§ **What to work on**:
Gather every line of the records that contains the word "pixels", copying each one in full. Match case exactly.

§ **Data for this exercise**:
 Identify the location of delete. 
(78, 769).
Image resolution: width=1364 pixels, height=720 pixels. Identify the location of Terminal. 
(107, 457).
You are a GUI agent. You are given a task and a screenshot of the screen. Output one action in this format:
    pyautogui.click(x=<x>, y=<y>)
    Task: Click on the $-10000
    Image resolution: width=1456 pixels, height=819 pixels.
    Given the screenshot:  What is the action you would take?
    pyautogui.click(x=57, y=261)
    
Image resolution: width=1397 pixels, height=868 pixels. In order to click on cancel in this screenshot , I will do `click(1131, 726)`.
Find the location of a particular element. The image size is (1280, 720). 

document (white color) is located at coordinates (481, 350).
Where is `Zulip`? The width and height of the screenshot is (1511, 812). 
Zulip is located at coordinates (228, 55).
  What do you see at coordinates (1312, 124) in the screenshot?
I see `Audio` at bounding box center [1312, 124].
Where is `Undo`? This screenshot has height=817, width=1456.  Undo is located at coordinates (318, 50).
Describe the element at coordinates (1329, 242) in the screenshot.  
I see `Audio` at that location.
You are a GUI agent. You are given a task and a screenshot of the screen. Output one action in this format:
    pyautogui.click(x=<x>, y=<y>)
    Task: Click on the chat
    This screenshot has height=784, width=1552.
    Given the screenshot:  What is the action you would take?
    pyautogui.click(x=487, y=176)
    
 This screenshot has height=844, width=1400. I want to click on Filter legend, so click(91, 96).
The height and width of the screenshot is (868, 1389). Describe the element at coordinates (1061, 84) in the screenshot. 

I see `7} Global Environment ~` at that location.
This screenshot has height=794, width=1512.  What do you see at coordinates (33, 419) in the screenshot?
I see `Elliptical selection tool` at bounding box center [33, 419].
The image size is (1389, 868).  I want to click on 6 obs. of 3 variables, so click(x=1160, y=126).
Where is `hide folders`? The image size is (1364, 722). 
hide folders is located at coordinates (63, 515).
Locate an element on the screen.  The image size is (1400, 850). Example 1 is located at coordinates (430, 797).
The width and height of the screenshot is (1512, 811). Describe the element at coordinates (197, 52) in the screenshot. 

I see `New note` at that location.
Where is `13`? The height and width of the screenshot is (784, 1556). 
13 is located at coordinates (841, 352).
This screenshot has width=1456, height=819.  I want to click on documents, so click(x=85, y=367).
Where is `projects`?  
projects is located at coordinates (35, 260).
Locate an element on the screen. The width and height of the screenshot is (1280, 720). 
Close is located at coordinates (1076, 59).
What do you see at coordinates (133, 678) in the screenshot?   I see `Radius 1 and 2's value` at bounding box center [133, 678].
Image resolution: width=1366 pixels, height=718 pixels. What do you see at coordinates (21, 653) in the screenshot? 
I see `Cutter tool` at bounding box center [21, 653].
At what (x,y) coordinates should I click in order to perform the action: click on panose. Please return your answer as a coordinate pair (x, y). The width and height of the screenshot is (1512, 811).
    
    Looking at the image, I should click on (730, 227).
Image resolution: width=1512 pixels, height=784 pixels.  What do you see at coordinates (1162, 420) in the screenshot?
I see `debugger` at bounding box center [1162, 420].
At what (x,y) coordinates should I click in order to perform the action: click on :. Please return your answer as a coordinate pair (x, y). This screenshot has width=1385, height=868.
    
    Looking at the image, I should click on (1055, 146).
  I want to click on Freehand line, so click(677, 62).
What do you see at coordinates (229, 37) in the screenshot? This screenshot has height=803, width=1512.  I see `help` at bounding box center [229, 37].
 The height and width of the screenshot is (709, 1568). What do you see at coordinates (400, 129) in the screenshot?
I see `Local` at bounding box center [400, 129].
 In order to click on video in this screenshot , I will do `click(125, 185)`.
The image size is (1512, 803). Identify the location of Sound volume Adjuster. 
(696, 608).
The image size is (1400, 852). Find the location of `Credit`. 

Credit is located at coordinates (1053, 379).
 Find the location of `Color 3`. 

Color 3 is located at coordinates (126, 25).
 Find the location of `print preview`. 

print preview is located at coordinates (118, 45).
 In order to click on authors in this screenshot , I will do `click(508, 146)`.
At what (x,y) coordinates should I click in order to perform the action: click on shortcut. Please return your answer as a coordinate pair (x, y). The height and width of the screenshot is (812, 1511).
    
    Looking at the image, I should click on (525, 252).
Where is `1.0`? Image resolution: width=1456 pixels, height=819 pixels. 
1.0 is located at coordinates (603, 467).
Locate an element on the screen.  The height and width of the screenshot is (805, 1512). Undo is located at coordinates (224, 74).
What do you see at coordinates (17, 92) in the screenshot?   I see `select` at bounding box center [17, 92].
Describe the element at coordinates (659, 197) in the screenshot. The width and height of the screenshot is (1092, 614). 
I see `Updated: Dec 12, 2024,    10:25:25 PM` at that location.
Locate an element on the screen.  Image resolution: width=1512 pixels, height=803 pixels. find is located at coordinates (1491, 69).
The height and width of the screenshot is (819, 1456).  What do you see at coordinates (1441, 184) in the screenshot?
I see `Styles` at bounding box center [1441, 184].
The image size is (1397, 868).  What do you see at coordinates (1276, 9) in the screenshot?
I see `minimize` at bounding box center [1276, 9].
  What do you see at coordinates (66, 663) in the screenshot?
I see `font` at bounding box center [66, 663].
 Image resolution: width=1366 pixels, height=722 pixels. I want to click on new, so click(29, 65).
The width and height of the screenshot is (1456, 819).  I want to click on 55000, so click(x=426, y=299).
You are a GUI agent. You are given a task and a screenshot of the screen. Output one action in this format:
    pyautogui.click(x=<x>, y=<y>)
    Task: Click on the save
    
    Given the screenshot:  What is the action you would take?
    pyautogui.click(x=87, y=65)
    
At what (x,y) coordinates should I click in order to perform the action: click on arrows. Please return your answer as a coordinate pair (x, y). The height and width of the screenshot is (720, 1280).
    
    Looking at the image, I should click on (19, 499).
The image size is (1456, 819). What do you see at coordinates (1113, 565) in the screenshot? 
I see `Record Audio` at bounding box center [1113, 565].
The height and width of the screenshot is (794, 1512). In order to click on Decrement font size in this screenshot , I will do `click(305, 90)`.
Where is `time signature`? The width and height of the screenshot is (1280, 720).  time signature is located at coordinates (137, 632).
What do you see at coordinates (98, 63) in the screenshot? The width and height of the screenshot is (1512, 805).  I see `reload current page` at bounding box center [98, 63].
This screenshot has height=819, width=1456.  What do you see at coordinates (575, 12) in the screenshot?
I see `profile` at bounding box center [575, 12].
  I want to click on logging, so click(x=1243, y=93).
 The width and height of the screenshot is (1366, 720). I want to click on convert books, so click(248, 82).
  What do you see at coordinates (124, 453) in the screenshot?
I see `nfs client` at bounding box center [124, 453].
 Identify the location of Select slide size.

§ **Full solution**:
Image resolution: width=1364 pixels, height=720 pixels. Identify the location of Terminal. 
    Image resolution: width=1456 pixels, height=819 pixels.
Image resolution: width=1397 pixels, height=868 pixels. In order to click on cancel in this screenshot , I will do `click(1131, 726)`.
Image resolution: width=1366 pixels, height=718 pixels. What do you see at coordinates (21, 653) in the screenshot? 
Image resolution: width=1512 pixels, height=784 pixels.  What do you see at coordinates (1162, 420) in the screenshot?
Where is `1.0`? Image resolution: width=1456 pixels, height=819 pixels. 
Locate an element on the screen.  Image resolution: width=1512 pixels, height=803 pixels. find is located at coordinates (1491, 69).
 Image resolution: width=1366 pixels, height=722 pixels. I want to click on new, so click(29, 65).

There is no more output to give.